Do you feel alone and ignored by the outer world, only because you’re older? Do you feel as if your only and last purpose in this world is to simply fade away?
Then we need to let you know that you shouldn’t feel this way.
The Happiness Group (Brighton) is a project that seeks to tackle the problem of loneliness and isolation experienced by a growing number of people.
The group will seek to deliver a variety of services, targeted in particular to the 60+ age group, with a view to promoting happiness and wellbeing as well as working to offset the onset of conditions such as dementia which can be a result of a lack of mental activity and engagement.
Types of Loneliness
Social Loneliness – experienced when we lack a wider social network or group of friends.
Emotional Loneliness – felt when we miss the companionship of one particular person; often a family member or a friend.
What loneliness can do to you
Loneliness can cause a lot of problems, be it depression or even falling victim to dementia. A lack of immobility combined with being disconnected from the outer world leads to a feeling of being ignored by others. People have access to social media, yet unfortunately many older people don’t know how to use it. As a result, they don’t leave their comfort zone and end up watching television all day long. We want to change this behaviour. Instead of waiting for others to act for them, we want to encourage older people to act for themselves. By offering them a variety of services such as the writing of poems, The Happiness Group want to give them the feeling of being a part of a community.

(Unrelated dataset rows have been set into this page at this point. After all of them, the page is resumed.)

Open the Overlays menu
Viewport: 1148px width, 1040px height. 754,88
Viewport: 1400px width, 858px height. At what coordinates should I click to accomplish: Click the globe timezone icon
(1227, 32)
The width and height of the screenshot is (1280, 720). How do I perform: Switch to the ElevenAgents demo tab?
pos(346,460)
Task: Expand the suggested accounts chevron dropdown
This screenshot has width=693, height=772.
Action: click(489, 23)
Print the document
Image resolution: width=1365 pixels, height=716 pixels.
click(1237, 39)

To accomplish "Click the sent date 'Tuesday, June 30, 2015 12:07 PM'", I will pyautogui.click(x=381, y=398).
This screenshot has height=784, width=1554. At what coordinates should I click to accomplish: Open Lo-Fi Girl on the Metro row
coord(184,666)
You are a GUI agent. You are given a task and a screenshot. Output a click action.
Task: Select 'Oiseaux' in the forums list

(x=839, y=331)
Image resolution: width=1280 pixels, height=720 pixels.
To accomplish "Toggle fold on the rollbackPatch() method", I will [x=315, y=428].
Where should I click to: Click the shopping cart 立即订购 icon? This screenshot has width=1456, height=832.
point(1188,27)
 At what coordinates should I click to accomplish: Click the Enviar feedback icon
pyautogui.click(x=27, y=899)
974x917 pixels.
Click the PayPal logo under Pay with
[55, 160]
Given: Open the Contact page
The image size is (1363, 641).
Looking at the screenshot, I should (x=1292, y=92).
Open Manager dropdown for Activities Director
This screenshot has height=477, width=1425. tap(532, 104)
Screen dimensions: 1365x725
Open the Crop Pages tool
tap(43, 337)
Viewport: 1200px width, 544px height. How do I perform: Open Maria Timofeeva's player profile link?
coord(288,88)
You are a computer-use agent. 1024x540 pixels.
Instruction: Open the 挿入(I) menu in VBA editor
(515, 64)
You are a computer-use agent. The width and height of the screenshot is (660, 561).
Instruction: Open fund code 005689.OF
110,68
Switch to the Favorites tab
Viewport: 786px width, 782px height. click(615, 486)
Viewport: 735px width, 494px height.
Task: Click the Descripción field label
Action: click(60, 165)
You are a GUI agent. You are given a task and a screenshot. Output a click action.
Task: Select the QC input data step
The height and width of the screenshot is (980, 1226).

Benefits of the project for the elderly
- Becoming a part of a supportive community.
- Being challenged to do something creative.
- Being in contact with others.
- Enjoy opportunities to publish their own poems on the Happiness Group Facebook Page.
The importance of this issue in Brighton
The problem of loneliness is in part due to the proportion of older people declining relative to the city’s rising population, owing to an influx of mostly young people. As reported by the former Leader of the Brighton & Hove City Council, Jason Kitcat, almost a third of those living in the city (31.1%) have “irregular or no contact” with older people. He also commented on the fact that there is a large number of older people who feel isolated and have a hard time maintaining their social contact with the people around them.
Evidence for the need:
According to a Dutch study (Holwerda et al, 2012) that appeared in The Journal of Neurology, Neurosurgery and Psychiatry, those who suffer from loneliness have a 64% greater risk of getting dementia. In the study it was noted that the risk of suffering from dementia depends on having the feeling of loneliness and not simply the fact that someone lives alone or is socially isolated.
It is also important to know that those suffering from loneliness are to suffer from depression (Cacioppo et al, 2006). In this study it was shown, that those with less or even no friends tend to have a higher risk of suffering from depression, whilst those with social contacts don’t.
Additionally the decline of social activities that comes with old age was also shown in The Journal of Neurology, Neurosurgery and Psychiatry (James BD). A total of 1138 people without dementia where examined for up to 12 years. By the end of the study the results showed that more socially active older adults experience less cognitive decline in old age.